►
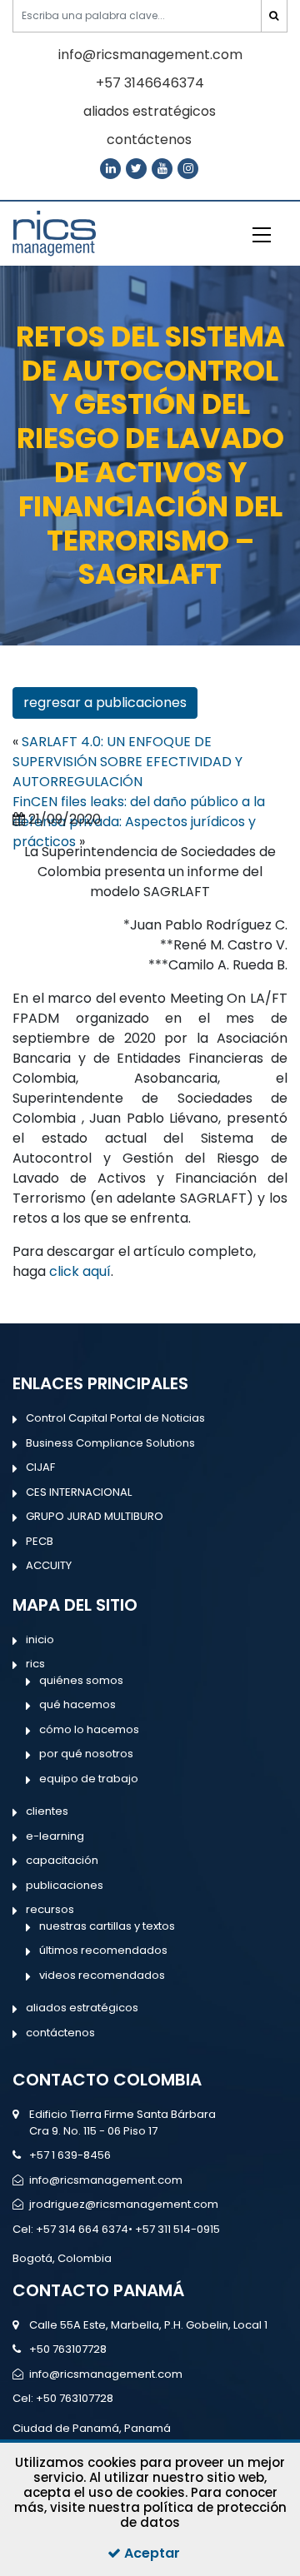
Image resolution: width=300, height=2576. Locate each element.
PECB (39, 1541)
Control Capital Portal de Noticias (115, 1418)
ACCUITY (49, 1565)
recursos (50, 1909)
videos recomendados (102, 1975)
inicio (40, 1639)
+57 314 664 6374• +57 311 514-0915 (128, 2229)
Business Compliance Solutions (110, 1443)
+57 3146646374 (150, 82)
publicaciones (64, 1885)
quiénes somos (81, 1680)
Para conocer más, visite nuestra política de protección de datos (150, 2507)
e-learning (55, 1836)
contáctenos (149, 139)
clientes (47, 1811)
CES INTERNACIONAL (79, 1492)
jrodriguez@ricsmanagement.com (123, 2204)
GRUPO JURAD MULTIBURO (94, 1516)
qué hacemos (77, 1704)
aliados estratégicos (149, 111)
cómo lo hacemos (89, 1729)
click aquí (80, 1271)
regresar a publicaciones (105, 702)
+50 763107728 (68, 2349)
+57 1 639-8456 (70, 2155)
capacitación (62, 1860)
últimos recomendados (103, 1950)
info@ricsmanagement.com (150, 54)
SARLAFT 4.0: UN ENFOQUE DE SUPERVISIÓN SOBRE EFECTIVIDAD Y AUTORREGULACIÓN (127, 761)
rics (35, 1664)
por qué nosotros (86, 1753)
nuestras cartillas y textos (107, 1926)
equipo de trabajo (88, 1778)
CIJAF (40, 1467)
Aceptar (150, 2553)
◄
* **WORK TO BE COMPLETED**
Quote the listing above, but only from the line that shows "Business Compliance Solutions (110, 1443)" through the line that shows "cómo lo hacemos (89, 1729)".

* **TASK OUTPUT**
Business Compliance Solutions (110, 1443)
+57 3146646374 (150, 82)
publicaciones (64, 1885)
quiénes somos (81, 1680)
Para conocer más, visite nuestra política de protección de datos (150, 2507)
e-learning (55, 1836)
contáctenos (149, 139)
clientes (47, 1811)
CES INTERNACIONAL (79, 1492)
jrodriguez@ricsmanagement.com (123, 2204)
GRUPO JURAD MULTIBURO (94, 1516)
qué hacemos (77, 1704)
aliados estratégicos (149, 111)
cómo lo hacemos (89, 1729)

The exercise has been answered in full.